• _What to work on_:
A: List every newspaper or magazine named in the passage on French press drawings of the Great War below.
B: Carry on the passage about French press drawings of the Great War, picking up right after its final sentence.

------ Passage given

When one looks closely at the drawings published in the Supplément illustré du Petit Journal, the French soldiers who plunge into the fray at the risk of their lives seem invincible. Death, when it is given figural form, mainly strikes the Germans. Most often, the French are only wounded, sometimes grievously, but always at the cost of some heroic act. Generally speaking, representations of death are rather toned down in order to appear in an acceptable light. Whereas some photographs published in such weeklies as Le Miroir might reveal some truly horrific scenes (decapitations, amputations, and so on), the countless costs modern weaponry inflicted upon combatants’ bodies do not appear in newspaper drawings. What did one want to mask? Civilians, in particular the readers of the Petit Journal, were nonetheless already habituated to the bloody and macabre front pages, with a strong taste for the sensationalistic, that the weekly had published prior to the War.
Neither was the mental devastation brought about by the “great slaughter” considered admissible in the satirical press. That was not the case for representations of heroics, though they were less numerous than in such mass-circulation papers as Le Petit Journal, L’Illustration,or Le Pays de France. In this regard, the cover for the August 12, 1916 issue of Le Rire rouge is exemplary: in a nearly dreamlike vision, Adolphe Willette offered the hallowed image of a father who, before going into action, waved his hand toward his wife and his child in a way that resembled a kind of blessing. The obvious connections with the Christian iconography of Christ giving his blessing, of saints, and of martyrs underscore the multiplicity of sources for wartime drawings, including in humor magazines.
Before dealing with the topic of caricature at Le Rire rouge, let us point out that caricature also had it place in the pages of the Supplément illustré du Petit Journal. That being said, just as with scenes of combat or allegories, this newspaper’s comics all came out of one and the same fantastical mold. Left back at the home front, its illustrators imagined the War more than they had any actual experience of it. And whatever the degree of knowledge they might have had of the realities on the front—supposing that they would have wanted to bear witness to them—the Petit Journal could hardly serve as a platform for them to express their views, on account of censorship. Finally, whereas prior to the War, what the front pages of the Supplément illustré du Petit Journal related above all were trivial news items chosen for their sordid or spectacular aspects, during the Great War they resorted, rather, to expressing very general views or ideas. At the expense of actually informing people, these images no longer served to fill in readers-viewers about current events but instead served to galvanize morale on the home front and to maintain the war effort.

------------
------ Extracted material

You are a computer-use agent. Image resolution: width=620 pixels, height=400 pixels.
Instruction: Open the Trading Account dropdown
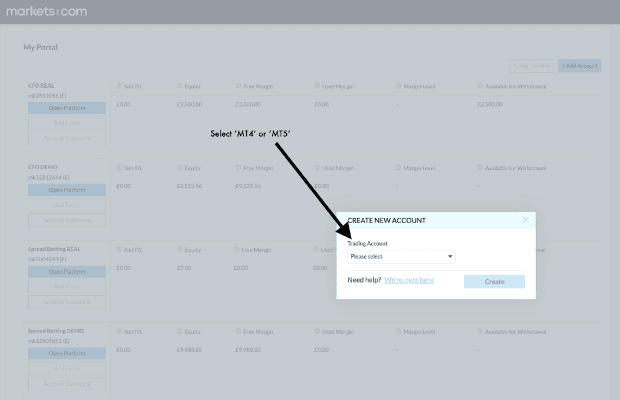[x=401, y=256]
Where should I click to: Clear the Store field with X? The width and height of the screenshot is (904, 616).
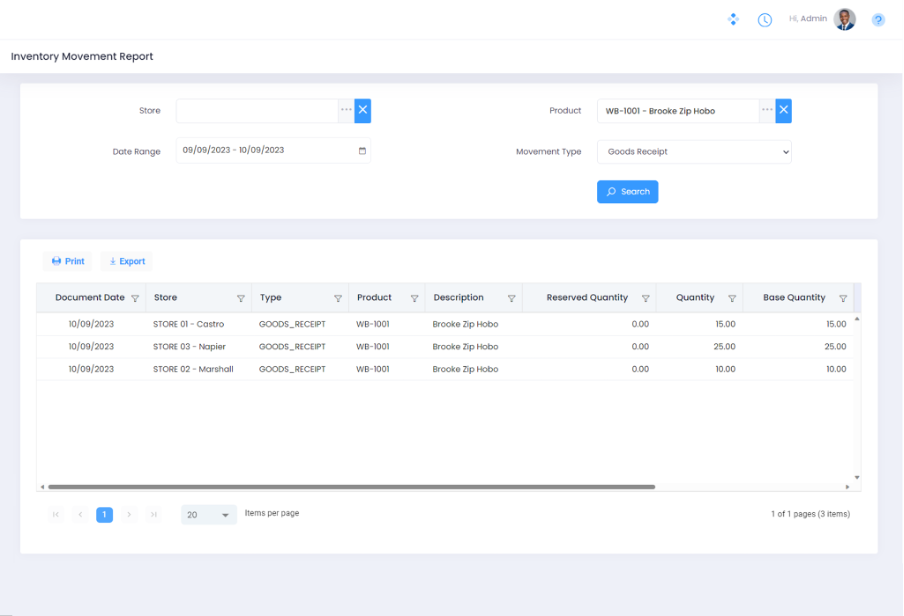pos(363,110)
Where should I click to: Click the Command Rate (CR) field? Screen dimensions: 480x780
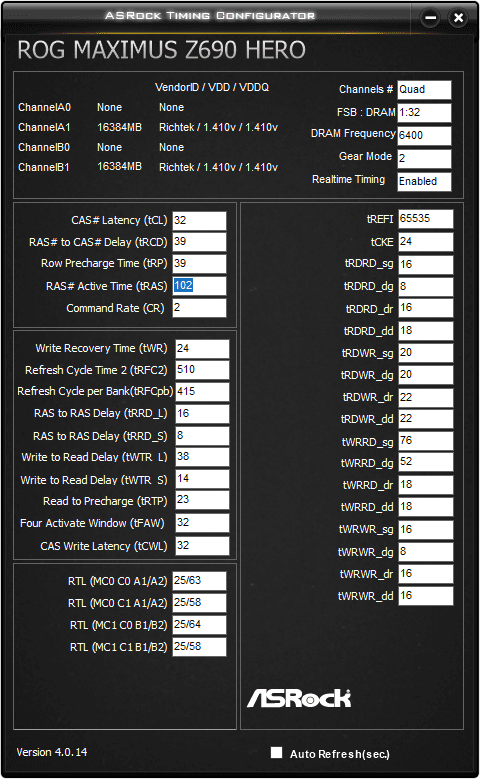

------------

• _Results of the tasks_:
A:
Supplément illustré du Petit Journal
Le Miroir
Le Petit Journal
L'Illustration
Le Pays de France
Le Rire rouge

B:
Caricatures in Le Rire rouge
The comics, too, were involved in this mobilization of people’s minds. In an article on wartime caricature published in the Gazette des Beaux-Arts in 1921, André Blum spoke of an “art of killing the enemy through ridicule.” The cartoonists of Le Rire rouge took part in this vast undertaking of demolition through mockery by targeting the characteristics of German identity one enjoyed lumping together back then under the term Kultur. Mores, education, women, fashion, gastronomy, the arts, politics, and, of course, Kaiser Wilhelm II and his sons were inexhaustible sources of inspiration for French satirical cartoonists.
Here again, the patterns are the same as before the War; only the scapegoats had changed. In 1899, a special issue of the paper Le Rire entitled V’la les English!, which was wholly illustrated by Willette, dragged through the mud all the faults of what was still called “perfidious Albion.” Le Rire rouge being the wartime edition of Rire, the humor of its collaborators simply adapted itself to the changed circumstances. The so-called caricature of manners thenceforth served to rally the home front. Sometimes, one waxed ironic in a virulent way about those labeled shirkers. Moreover, visceral hatred of the enemy stimulated the satirical press and the drawings were sometimes exceptionally violent.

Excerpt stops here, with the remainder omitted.